Can there be siamese twins that share a head?
#17591. Asked by graciebarn256. (Mar 24 02 5:33 PM)
Conjoined twins have fascinated me ever since I read a biography of Chang and |
Eng Bunker, decades ago. I looked at the site Bobby gave, because I had never
heard of a pair of conjoined twins with one head.
Craniopagus: Cranial union only, about 2% of all conjoined twins.
Cephalopagus: Anterior union of the upper half of the body with two faces on
opposite sides of a conjoined head. Extremely rare. The heart is sometimes
involved. A combination of types 3 and 4 is called epholothoracopagus. See:
All of these definitions mean they are joined at the head, not that they have
one head. Joined at the head means two brains, two people.

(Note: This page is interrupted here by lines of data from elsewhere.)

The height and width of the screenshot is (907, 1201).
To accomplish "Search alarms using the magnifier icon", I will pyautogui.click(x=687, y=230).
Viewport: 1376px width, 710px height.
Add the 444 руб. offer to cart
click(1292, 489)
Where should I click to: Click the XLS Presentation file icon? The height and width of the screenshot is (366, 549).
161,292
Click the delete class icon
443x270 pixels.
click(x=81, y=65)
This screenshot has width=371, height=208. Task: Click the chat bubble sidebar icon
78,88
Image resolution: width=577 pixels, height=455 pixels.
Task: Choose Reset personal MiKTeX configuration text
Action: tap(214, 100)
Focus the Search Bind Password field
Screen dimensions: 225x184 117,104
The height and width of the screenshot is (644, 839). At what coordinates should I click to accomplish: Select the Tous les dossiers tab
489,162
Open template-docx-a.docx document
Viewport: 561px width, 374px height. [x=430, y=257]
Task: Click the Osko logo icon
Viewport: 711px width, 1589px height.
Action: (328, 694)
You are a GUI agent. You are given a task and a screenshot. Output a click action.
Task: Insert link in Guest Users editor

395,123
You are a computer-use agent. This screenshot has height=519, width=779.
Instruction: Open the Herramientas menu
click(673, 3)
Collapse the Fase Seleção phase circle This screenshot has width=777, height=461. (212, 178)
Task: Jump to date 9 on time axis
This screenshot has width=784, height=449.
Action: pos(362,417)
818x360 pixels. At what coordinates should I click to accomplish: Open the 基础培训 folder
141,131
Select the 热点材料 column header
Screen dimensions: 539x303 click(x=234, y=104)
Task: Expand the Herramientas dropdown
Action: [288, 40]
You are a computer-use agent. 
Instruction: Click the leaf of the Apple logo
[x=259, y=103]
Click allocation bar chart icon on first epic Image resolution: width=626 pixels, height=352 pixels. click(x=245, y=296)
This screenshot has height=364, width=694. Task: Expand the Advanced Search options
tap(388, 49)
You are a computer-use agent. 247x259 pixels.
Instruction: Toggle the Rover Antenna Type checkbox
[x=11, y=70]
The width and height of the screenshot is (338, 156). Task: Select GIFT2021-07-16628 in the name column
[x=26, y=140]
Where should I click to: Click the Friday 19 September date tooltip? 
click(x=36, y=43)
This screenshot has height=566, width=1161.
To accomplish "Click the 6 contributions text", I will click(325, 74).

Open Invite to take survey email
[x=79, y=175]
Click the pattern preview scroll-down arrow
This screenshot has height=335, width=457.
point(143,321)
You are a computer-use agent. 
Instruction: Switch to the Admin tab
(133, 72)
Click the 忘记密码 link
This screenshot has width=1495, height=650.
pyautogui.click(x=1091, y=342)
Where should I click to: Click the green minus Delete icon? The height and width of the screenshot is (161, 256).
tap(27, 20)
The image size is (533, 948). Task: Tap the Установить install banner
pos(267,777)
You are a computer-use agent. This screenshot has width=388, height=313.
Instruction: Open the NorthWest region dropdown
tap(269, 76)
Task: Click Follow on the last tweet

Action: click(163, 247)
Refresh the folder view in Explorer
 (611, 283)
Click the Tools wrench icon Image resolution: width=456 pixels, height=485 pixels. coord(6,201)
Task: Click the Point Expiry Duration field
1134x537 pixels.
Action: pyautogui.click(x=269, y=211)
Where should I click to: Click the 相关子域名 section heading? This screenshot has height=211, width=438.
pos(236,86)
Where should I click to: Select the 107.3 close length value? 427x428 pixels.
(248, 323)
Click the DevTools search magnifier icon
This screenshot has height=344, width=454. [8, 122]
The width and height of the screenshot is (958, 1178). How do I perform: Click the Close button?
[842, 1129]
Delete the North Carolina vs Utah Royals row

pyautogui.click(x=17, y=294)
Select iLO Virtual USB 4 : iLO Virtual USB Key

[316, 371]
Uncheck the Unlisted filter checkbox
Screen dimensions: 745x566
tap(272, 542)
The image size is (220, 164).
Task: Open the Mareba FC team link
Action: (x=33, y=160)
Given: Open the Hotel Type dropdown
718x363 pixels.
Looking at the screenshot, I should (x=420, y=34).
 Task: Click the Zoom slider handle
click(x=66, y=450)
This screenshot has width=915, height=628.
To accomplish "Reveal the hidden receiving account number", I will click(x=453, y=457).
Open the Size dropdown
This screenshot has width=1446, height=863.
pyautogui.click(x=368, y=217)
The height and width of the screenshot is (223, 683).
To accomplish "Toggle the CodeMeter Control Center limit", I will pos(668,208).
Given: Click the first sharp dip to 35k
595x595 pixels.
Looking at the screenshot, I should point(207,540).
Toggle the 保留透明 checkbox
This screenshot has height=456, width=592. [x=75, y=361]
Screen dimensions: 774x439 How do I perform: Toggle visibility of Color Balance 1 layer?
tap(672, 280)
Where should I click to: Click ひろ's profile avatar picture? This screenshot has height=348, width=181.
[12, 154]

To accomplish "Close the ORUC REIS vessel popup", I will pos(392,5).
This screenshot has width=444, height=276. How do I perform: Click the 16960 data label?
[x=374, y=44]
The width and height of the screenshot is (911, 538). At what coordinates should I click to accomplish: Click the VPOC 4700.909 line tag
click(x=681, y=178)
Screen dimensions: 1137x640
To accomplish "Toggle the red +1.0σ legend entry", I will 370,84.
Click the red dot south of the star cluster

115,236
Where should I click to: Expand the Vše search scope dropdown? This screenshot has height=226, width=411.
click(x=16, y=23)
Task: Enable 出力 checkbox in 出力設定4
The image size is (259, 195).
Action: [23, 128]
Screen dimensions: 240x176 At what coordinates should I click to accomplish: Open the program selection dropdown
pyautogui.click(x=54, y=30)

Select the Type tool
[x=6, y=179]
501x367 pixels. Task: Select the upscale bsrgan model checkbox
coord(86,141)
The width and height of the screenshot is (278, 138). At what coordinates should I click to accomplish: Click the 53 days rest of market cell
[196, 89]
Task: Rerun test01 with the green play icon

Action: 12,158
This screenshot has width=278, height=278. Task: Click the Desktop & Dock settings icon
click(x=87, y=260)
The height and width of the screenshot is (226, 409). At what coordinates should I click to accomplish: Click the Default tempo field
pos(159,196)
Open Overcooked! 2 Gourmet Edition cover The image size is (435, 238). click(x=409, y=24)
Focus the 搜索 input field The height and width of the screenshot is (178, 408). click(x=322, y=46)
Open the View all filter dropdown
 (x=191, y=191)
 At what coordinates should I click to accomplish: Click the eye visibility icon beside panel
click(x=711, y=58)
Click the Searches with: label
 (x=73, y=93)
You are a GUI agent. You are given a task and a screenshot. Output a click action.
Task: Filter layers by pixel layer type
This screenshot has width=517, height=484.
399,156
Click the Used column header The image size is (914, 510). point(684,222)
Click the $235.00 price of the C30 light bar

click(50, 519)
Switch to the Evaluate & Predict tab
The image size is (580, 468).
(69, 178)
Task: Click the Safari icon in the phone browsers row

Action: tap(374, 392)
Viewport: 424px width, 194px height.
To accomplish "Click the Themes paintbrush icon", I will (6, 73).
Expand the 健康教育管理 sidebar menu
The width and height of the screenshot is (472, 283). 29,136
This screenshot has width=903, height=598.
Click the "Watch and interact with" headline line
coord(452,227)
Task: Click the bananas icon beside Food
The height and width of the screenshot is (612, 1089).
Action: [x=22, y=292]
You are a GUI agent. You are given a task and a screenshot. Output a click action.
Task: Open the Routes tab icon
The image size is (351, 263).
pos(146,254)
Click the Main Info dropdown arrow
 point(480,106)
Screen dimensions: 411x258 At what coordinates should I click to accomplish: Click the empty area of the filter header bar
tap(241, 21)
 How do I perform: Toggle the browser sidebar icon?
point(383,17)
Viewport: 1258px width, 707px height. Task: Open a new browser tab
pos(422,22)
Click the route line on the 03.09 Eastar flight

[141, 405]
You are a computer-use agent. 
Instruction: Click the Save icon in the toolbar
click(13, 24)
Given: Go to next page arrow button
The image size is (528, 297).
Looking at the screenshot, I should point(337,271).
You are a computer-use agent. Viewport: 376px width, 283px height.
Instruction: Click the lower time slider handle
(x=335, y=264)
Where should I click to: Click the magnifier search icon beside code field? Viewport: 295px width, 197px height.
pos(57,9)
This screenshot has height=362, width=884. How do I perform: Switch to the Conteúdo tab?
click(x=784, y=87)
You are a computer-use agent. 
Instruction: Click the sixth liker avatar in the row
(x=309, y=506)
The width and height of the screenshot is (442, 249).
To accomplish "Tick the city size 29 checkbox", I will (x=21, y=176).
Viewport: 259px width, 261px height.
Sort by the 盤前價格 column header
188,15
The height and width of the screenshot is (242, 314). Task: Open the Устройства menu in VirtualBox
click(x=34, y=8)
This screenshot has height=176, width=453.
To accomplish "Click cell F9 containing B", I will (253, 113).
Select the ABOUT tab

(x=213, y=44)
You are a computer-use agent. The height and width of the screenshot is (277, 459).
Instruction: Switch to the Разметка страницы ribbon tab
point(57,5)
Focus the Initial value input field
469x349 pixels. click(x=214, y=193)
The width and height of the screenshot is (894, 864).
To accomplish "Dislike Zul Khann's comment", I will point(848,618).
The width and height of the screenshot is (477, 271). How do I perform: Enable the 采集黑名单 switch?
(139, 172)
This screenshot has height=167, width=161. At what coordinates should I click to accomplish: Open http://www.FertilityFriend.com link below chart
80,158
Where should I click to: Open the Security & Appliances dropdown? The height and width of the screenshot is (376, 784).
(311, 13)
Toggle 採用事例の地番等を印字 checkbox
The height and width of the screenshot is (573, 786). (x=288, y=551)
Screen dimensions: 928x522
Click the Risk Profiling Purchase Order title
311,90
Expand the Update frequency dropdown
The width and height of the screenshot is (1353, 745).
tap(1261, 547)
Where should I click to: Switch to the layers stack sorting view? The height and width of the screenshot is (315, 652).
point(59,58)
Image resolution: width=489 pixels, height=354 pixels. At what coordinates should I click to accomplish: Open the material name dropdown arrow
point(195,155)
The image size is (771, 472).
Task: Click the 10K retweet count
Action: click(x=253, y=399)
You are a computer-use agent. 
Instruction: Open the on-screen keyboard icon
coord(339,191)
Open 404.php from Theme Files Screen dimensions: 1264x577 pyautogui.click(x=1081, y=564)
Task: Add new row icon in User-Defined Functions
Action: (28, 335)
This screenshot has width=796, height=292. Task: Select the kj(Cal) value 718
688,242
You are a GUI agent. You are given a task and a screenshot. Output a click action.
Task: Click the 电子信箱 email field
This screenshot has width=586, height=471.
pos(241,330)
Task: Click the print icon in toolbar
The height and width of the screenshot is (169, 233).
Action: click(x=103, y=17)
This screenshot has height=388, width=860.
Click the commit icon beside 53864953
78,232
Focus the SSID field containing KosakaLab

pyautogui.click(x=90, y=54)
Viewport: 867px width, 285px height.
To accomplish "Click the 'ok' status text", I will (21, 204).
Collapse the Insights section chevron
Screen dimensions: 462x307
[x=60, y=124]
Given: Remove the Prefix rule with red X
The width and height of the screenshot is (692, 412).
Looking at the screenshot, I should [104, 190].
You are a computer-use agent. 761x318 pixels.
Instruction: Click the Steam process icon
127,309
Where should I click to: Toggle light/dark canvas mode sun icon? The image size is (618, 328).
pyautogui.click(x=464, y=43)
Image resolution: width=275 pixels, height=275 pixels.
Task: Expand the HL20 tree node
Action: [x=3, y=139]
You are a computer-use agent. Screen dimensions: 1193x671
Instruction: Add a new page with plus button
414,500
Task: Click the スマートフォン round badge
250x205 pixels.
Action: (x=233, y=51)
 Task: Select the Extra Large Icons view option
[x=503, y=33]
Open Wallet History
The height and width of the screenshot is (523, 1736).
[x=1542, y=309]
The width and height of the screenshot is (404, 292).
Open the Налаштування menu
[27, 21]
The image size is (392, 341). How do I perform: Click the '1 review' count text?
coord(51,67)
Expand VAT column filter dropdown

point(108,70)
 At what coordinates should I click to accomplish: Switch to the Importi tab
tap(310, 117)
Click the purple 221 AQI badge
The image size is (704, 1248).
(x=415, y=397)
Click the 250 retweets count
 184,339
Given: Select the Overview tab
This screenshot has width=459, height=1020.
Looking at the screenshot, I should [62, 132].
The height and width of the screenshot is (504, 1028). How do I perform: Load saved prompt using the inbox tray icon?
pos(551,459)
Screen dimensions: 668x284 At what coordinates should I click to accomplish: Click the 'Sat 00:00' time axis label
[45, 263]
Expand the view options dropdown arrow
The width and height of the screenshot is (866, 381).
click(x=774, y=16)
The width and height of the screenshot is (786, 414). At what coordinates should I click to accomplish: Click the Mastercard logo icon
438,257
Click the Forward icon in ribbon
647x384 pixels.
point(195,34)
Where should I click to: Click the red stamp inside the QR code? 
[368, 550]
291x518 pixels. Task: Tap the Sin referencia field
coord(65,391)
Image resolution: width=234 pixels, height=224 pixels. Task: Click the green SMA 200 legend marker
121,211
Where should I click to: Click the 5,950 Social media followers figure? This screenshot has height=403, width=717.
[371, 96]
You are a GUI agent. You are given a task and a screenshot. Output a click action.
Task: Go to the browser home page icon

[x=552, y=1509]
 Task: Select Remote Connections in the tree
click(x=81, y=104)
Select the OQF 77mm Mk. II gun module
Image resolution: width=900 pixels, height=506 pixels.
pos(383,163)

Lori and Dori Schappell (one of U.S.'s oldest surviving non-separated conjoined
twins) are one of the best examples of this type of conjoined twins. I have see
several documentaries and interviews with them. Even with their condition, they
lead separate lives, attended college and have separate jobs. They maintain they
would never be separated, even if it were possible, which it is not at their age.
However, these days, twins joined at the head are being separated right after
birth, before the skull is completely developed. See:
There is no such thing as conjoined twins with one head. That would mean one
brain, one person and the medical condition would have nothing to do with
conjoined twins. They would be treated as one person born with multiple limbs.